::: Excerpt :::

A surgical dilemma in breast-conserving treatment arises because, on the one hand, the breast surgeon needs a wider excision to provide clear margin and better local control of disease, but on the other hand, the surgeon wants to spare as much tissue as possible for defect closure and make the resulting aesthetic outcome as favorable as possible. Approximately 10% to 30% of patients are dissatisfied with the aesthetic result after partial mastectomy with radiation (6-8). There are many possible causes of aesthetic failure. Tumor resection can produce distortion, retraction, and noticeable volume changes in the breast. Changes to the position of the nippleareola-complex can extenuate asymmetry. Radiation can also have a profound effect on the breast (edema, skin erythema, hyperpigmentation, fibrosis and retraction).

:::

=== Work request 1 ===
Name every effect of radiation on the breast that the passage on breast-conserving treatment lists in parentheses.
=== Work request 2 ===
Please carry on the passage about breast-conserving treatment from its final sentence.

::: Entries shown :::

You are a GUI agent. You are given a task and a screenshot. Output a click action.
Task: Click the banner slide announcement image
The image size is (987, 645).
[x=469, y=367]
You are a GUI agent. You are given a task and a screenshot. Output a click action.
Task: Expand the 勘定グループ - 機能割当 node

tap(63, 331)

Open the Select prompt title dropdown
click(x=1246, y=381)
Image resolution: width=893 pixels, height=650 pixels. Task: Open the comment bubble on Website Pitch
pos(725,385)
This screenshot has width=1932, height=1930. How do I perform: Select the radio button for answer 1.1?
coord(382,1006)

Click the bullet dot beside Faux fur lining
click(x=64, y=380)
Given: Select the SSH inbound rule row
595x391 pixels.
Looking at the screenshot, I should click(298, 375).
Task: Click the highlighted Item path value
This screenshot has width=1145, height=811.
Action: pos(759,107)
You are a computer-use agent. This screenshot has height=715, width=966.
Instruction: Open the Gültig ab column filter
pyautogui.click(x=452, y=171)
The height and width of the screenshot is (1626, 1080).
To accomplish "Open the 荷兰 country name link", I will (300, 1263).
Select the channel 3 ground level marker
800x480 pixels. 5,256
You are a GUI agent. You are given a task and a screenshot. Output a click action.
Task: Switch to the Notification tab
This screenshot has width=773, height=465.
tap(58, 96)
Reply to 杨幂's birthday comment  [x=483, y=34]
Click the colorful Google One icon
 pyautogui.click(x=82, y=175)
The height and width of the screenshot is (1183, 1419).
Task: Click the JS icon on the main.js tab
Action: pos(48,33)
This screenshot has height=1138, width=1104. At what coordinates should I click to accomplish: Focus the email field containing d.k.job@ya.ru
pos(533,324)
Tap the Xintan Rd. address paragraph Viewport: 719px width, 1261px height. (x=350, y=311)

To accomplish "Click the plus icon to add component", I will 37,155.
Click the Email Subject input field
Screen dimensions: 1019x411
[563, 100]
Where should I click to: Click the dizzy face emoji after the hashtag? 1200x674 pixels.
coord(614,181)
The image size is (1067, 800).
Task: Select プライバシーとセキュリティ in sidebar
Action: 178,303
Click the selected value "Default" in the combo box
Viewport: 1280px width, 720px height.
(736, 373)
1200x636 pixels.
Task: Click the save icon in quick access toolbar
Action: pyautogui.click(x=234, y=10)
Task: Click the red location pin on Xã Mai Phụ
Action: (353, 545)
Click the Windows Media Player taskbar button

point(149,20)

:::

=== Expected answer 1 ===
Edema, skin erythema, hyperpigmentation, fibrosis, retraction

=== Expected answer 2 ===
Breast-conserving surgery: the oncoplastic approach
To improve local outcomes and aesthetic results in breast-conserving surgery the combination of a wide local excision with an immediate partial breast reconstruction has been considered a decisive stage in the evolution of breast cancer surgery. This combination, so-called “oncoplastic breast surgery”, allows a wider resection of the tumor with tumor-free resection margins. Moreover, good aesthetic results can be achieved because of the advantage of immediate reconstruction of the partial mastectomy defect (9,10). Numerous surgical techniques with tissue displacement and tissue replacement have been published with different indications, incision lines and suggested rotation techniques, missing a systematic and structured approach for oncoplastic breast surgery (11). During the last years we have defined five reconstruction principles in oncoplastic breast-conserving surgery (12,13). With these five principles we were able to perform more than 95% of all immediate reconstructions of partial mastectomy defects during breast-conserving surgery, resulting in optimized local and aesthetic outcomes. The oncoplastic reconstruction principles of partial mastectomy defects during breast-conserving surgery are as follows: (I) glandular rotation; (II) dermoglandular rotation; (III) tumoradapted reduction mammoplasty; (IV) thoracoepigastric flap; (V) latissimus dorsi flap. To determine which oncoplastic reconstruction principle is best for the individual patient with breast cancer, the size and location of the expected tumor resection, the distance between tumor and overlying skin, and the ratio of breast volume to resection volume must be appreciated.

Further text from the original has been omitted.